PORTLAND, Maine — No law enforcement statistics even come close to backing up Republican Gov. Paul LePage's assertion blacks and Hispanics account for “90-plus percent” of heroin trafficking arrests in his state.

LePage, who previously told the Portland NAACP chapter to “kiss my butt” and blamed out-of-state drug dealers for impregnating “young white” girls, sparked another racial uproar when he said Aug. 24 that data he'd collected indicate out-of-state blacks and Hispanics accounted for “90-plus percent” of heroin trafficking arrests in Maine.

FBI data contradict LePage's assertion, and a criminologist called the governor's data “laughable.”

Meanwhile, members of the black community in Maine, the whitest state, fear LePage's comments strengthen racial stereotypes and tacitly approve of racial profiling.

“I think this fear-mongering and these us-against-them kind of statements do not advance the community conversation, do not address the real issue of drug abuse,” said the Rev. Kenneth I. Lewis Jr., pastor at the Green Memorial A.M.E. Church, Maine's oldest African-American congregation, in Portland.

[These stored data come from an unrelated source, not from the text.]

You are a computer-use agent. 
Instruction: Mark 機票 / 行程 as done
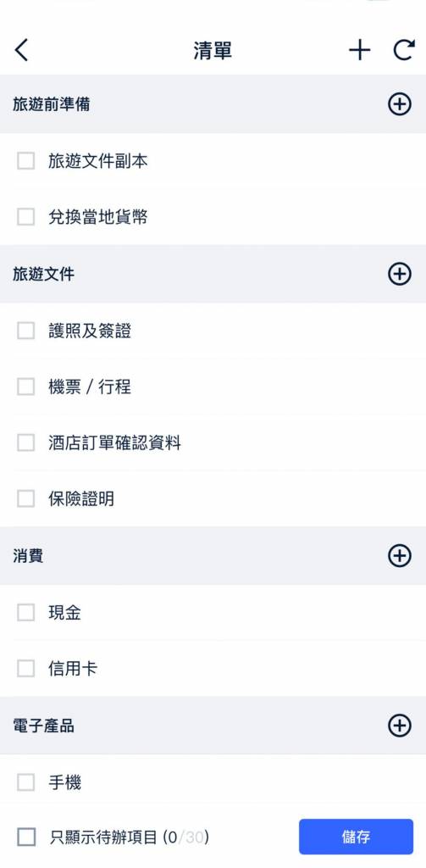tap(26, 387)
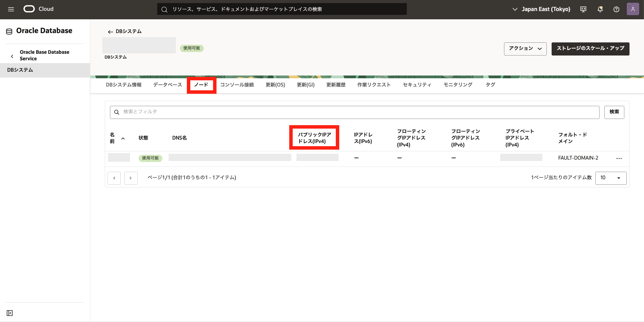The height and width of the screenshot is (322, 644).
Task: Open the Cloud Shell developer tools icon
Action: [x=583, y=9]
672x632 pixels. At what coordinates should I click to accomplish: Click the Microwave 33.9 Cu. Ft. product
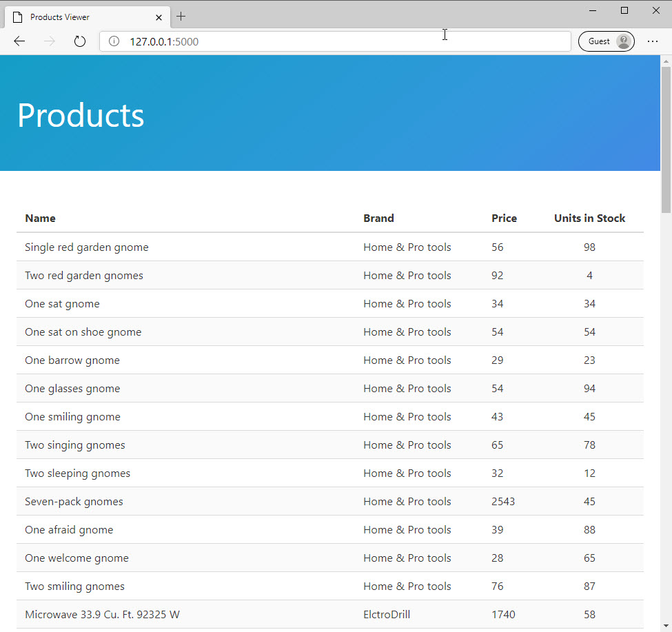pyautogui.click(x=102, y=614)
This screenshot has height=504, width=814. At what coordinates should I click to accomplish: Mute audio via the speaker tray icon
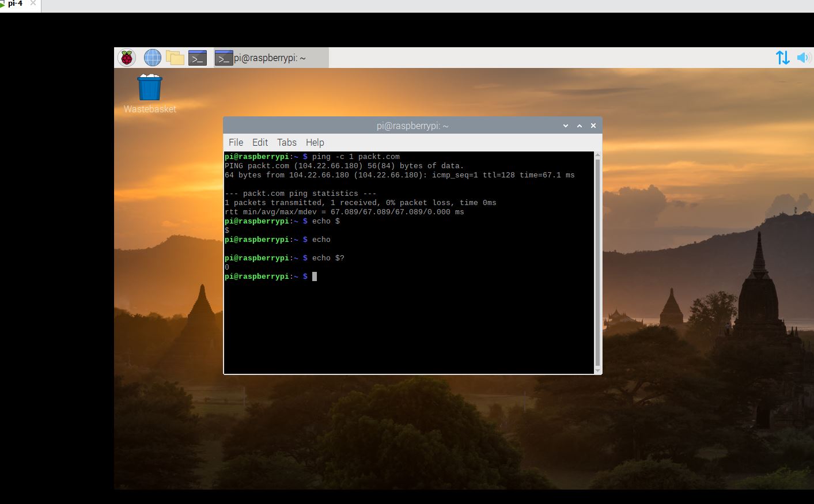803,57
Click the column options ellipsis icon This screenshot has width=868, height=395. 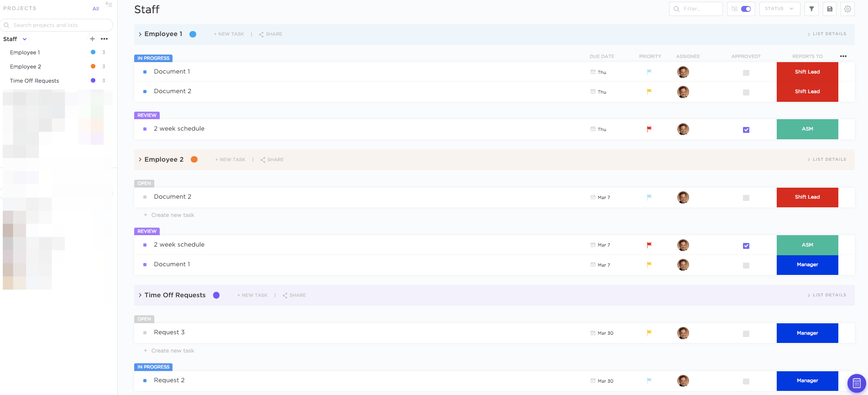(843, 56)
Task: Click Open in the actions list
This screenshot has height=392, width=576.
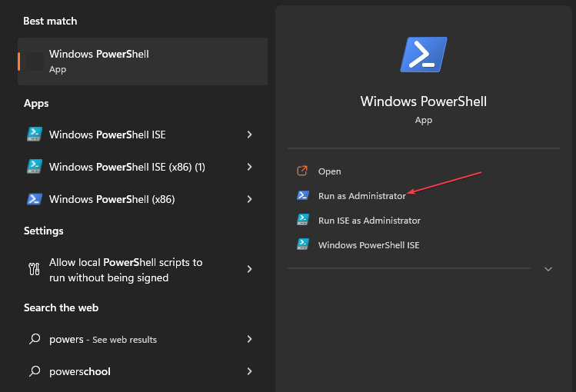Action: (329, 171)
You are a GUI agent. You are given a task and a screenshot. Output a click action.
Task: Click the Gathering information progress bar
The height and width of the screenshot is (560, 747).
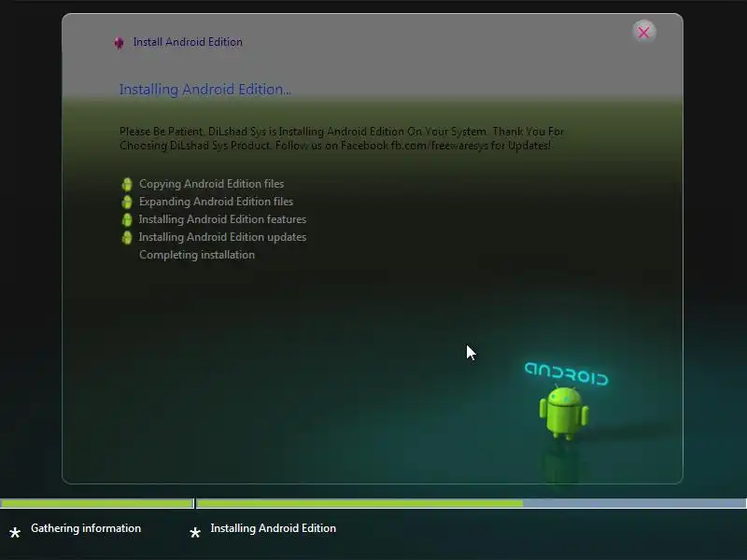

The Maine Department of Public Safety doesn't include race when compiling and analyzing crime data. And the most recent crime data from the FBI suggest the governor's claim doesn't pass muster.

The FBI data show that blacks accounted for 14 percent of a total of 1,211 drug sale and manufacturing arrests and 7.4 percent of 5,791 total drug arrests in Maine in 2014, the most recent numbers available.

Broken down by type of offense, the data showed that blacks accounted for 36 percent of arrests for selling or manufacturing cocaine, opium and their derivatives and 26 percent when synthetic narcotics including most prescription narcotics were included in the tally. The FBI doesn't include a category for Hispanics in its statistics.

Far from “90-plus percent,” the FBI figures could reflect even higher numbers of black offenders than reality because of small sample size, racial profiling and other factors, said Jack McDevitt, director of Northeastern University's Institute on Race and Justice in Boston.